しばらくして、謎の飾りが付いた大きな門があるとジャックに教えられた。知能は低いが派手な物が好きという典型的なお山の大将だな。
もしかしたら、その門を入った場所からまたどこかの地域へ上れるようになっていて、元々その地域に住んでいたオーガどもがこの場所から穴を掘ってこちらに開通してきたとか? あり得るな。バカだが知能がないわけじゃない。どこかに通じてるかもしれないと穴を掘った可能性がある。
そしてたまたまあの洞窟に開通したとか? あまり地理には詳しくないがこの森は昔からあるし、オーガが侵略してきた話も知らない。だが、地底からの侵略ならあり得るか? それならあの数の多さや、最近逃げてきたゴブリンたちにも説明が付く。
「漆黒が開門しよう、漆黒は万が一、不意打ちされても亡き者にならない」
俺があれこれ考えているとジャックがそう提案してきた。確かに攻撃を受けてもアンデットのジャックなら光魔法じゃない限り、死ぬのは難しい。
「僕に負けかけた分際で偉そうに」
「誤算、油断していたのだ」
「減らず口め。まぁ、開けたいなら開けろ、ほら、アービス下がるぞ」
黙っていたアニスはいつもの調子を取り戻すと、俺の腕を自身の身体に巻きつけながら後退していく。見えないせいで良く分からないが、何か柔らかい場所に腕が当たっている気がする。俺は少し手を上下にスライドさせる。
「んっ」
つい、動かしてしまったが、なぜかアニスがなまめかしい声を出した。なぜだ。俺は脇腹を触っているんじゃないのか? いや、巻きつかれたときに腕が少し上の方へ移動されたな。俺は何を触っているんだ。
「そこを触るなぁ」
やばい、この反応。触って居る場所が大体わかった。膨らみが無くて分からなかったが、多分胸だ。やばい、後で何を言って責められるか。わかったもんじゃない。どうしよう。
「開門」
俺がアニスの胸を揉んだ事を葛藤していると、ジャックは開門と言って扉を開けようとした。

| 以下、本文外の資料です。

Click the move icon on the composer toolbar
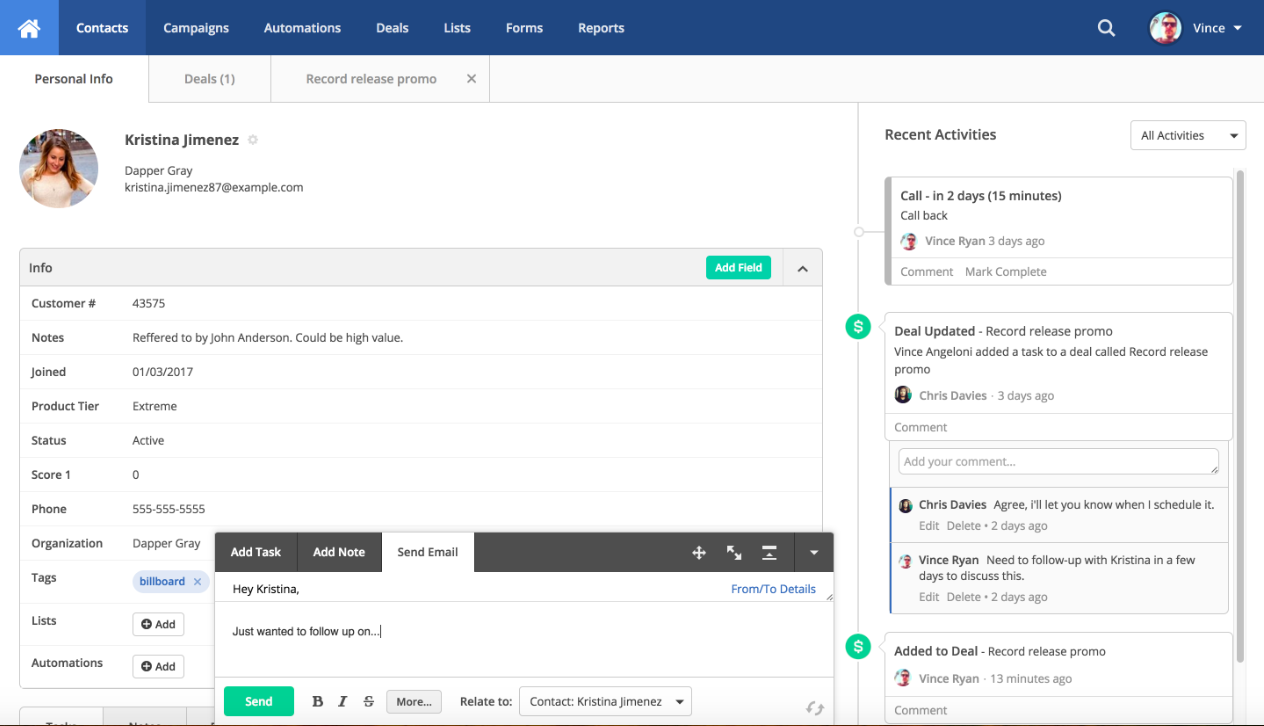1264x726 pixels. click(x=699, y=552)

なぜ開門と言って扉を開けるのか。それが分からない。だが、まぁ、ジャックの事もだんだんわかってきた。クールを気取っているがかっこつけたい人種なのだろう。あ、こんな事考えてたら葛藤せずに済むな。
「ふんっ!」
短い声が聞こえ、門が開かれる。この際、開ける時は普通、こういう場所に入るなら片方だけ開けて、静かに様子見の方が良いはずだ。だが、格好つけで目立ちたがり屋のジャックは両扉を一斉に開けてしまった。

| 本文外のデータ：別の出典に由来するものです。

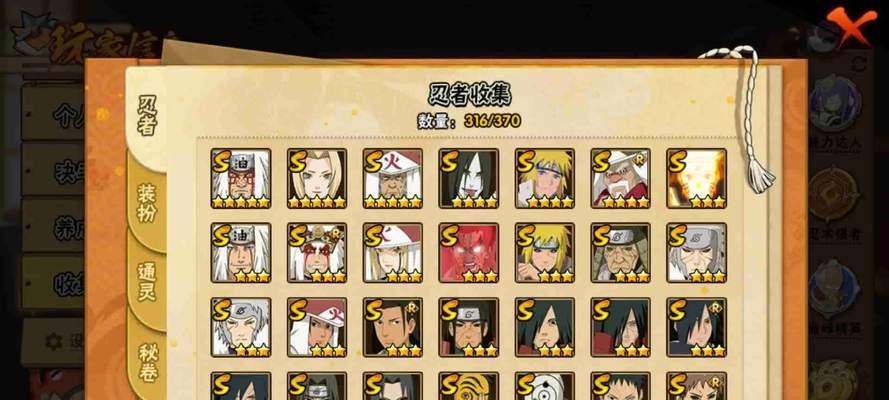
Task: Switch to the 忍者 tab
Action: (x=147, y=115)
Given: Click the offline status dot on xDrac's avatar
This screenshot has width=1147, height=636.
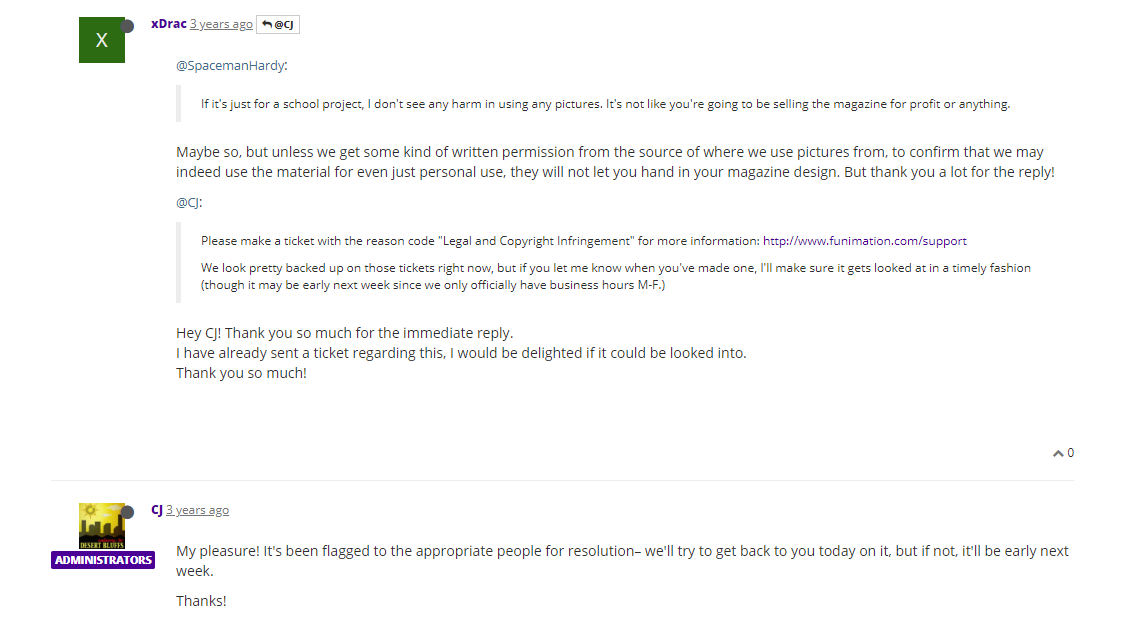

すると、大きな扉が大きく開いた瞬間、何かの光が俺とアニス、ジャックを照らし出し、そして、謎の突風が俺を襲った。俺は風からアニスを庇うように背後にアニスを回し、風の影響で視界が悪い中、俺は目を半開きにしてジャックの様子を見て思わず、目を見開いた。
――――ジャックの上半身が吹き飛んでいたのだ。